Roma – Che il lavoro sia dannoso in entrambi i casi, è dimostrato dallo stretto legame tra condizione lavorativa e salute mentale, soprattutto tra i giovani. Quasi il 50% della Generazione Z, ovvero le persone nate nate tra i medio-tardi anni ’90 del ventesimo secolo e i primi anni 2010, e dei Millennials, generazione nata tra gli anni ’80 e la prima metà dei ’90, ha manifestato situazioni di stress, ansia e, finanche, di burnout. Quest’ultimo è stato definito dall’OMS (Organizzazione mondiale della sanità) come “uno stato di stress cronico lavoro-correlato caratterizzato dalla sensazione di completo esaurimento delle proprie energie fisiche e mentali”.

A soffrirne di più, come sempre, le donne. Deloitte, multinazionale leader mondiale nella consulenza d’impresa, ha diffuso un report sull’argomento. Ebbene, le nuove generazioni sono preoccupate per il loro futuro professionale e, subito dopo, per la salute mentale. Alla base dei loro timori ci sono varie motivazioni, tra cui: turni di lavoro massacranti; impossibilità di conciliare il lavoro con la vita privata, ambiente lavorativo insalubre, incapacità di trovare una dimensione umana sul posto di lavoro. Ma non è solo l’aspetto lavorativo ad incidere. C’è l’emergere di nuove necessità: la casa, la famiglia, le necessità di cura per i figli e/o per i genitori anziani. Conciliare questi aspetti col lavoro incide molto sulla loro salute mentale.

C’è da dire che la frammentazione dei rapporti sociali di comunità hanno giocato un ruolo negativo nell’inasprimento del fenomeno.
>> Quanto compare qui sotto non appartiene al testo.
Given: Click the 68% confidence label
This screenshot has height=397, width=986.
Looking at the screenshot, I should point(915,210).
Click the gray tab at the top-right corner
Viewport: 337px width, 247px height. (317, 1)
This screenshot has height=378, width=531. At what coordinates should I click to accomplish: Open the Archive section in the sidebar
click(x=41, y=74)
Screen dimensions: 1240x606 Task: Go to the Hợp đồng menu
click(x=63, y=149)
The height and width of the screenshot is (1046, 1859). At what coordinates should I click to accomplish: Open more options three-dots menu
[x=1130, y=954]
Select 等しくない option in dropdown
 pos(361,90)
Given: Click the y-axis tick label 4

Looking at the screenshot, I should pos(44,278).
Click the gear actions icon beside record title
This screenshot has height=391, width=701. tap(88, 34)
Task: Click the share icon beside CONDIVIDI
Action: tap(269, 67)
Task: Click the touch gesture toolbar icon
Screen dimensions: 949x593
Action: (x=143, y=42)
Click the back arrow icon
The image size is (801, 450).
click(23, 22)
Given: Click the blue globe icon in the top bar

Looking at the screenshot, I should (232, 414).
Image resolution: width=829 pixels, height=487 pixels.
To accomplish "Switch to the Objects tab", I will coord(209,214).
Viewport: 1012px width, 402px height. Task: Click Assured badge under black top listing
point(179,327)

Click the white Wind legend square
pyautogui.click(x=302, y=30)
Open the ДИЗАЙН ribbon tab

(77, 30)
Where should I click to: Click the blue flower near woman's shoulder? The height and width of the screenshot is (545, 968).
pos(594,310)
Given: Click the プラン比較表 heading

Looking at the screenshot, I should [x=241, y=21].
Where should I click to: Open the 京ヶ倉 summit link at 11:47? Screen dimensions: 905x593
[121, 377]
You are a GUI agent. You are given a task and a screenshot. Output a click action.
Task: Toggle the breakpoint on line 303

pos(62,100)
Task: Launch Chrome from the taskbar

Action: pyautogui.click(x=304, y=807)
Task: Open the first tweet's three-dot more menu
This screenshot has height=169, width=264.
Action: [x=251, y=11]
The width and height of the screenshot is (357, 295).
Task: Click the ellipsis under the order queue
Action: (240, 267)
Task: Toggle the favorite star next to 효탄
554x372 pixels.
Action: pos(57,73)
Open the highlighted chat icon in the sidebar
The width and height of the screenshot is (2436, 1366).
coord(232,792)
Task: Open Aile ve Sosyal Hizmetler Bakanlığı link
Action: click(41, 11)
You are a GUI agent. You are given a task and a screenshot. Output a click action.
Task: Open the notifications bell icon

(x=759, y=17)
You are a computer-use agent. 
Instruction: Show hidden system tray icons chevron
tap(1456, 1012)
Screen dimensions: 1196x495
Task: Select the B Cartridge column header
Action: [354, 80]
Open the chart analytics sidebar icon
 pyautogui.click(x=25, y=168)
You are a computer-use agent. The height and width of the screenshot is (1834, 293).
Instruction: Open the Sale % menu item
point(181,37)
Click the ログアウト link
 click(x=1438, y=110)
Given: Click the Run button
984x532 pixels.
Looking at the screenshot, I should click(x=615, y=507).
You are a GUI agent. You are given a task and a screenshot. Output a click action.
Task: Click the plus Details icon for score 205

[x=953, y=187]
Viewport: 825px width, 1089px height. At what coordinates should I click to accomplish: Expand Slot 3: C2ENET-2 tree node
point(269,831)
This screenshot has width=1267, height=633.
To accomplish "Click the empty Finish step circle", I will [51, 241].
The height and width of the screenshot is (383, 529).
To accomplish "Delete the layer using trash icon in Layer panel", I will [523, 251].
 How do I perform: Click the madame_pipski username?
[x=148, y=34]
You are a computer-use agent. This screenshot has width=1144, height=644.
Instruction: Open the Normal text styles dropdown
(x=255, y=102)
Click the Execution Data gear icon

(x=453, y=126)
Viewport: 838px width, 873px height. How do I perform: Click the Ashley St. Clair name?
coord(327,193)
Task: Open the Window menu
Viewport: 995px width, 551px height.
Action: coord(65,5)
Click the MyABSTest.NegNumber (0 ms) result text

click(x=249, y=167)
Alle preoccupazioni per la famiglia e il lavoro, si aggiungono i social media. La loro rapida diffusione, secondo i giovani intervistati, fa crescere la solitudine e l’incapacità di affrontare la situazione. In questa ricerca l’ambiente di lavoro appare come il luogo in cui vengono bruciate le energie positive. Infatti, una buona parte di giovani ha dichiarato di sentirsi esausto a causa del tempo trascorso al lavoro. Inoltre, si sente distaccato dalla propria occupazione e fatica ad esprimere il meglio di sé stessa.

Sono tutti aspetti che dovrebbero allarmare le aziende e che avrebbero tutto l’interesse di creare un ambiente di lavoro sano. La percezione delle nuove generazioni sulle organizzazioni aziendali è di non fare abbastanza per invertire la rotta. Oltre l’80% ritiene che la capacità di salvaguardare la salute mentale da parte delle aziende sia tra gli elementi più rilevanti per valutare eventuali nuove offerte di lavoro. Ma, con molta probabilità, questo è un fenomeno che va arginato non solo in azienda. Nel senso che la salute mentale rappresenta ancora un argomento tabù. Molti giovani, infatti, hanno dichiarato di provare disagio nel parlare di stress e ansia. Inoltre, coloro che hanno avuto bisogno di cure adeguate non hanno dichiarato all’azienda il motivo della loro assenza.

La Generazione Z, in parte, si è mostrata più a suo agio nell’affrontare questa problematica, ma il cammino di un’accettazione senza pregiudizi della cura inerente alla salute mentale è ancora lungo. Secondo il campione dello studio, ci sono varie misure per contrastare il fenomeno. Per un buon equilibrio tra lavoro e vita privata, la flessibilità attraverso lo smart working e la settimana lavorativa di 4 giorni, sono due condizioni essenziali. Inoltre, un ambiente di lavoro più inclusivo, che faciliti la fiducia e l’empatia tra le persone. Ma perché l’umanità, considerata la specie più intelligente della natura, ha creato il lavoro, una categoria ambigua e infida, perché ti frega sia se ce l’hai sia se ne sei sprovvisto?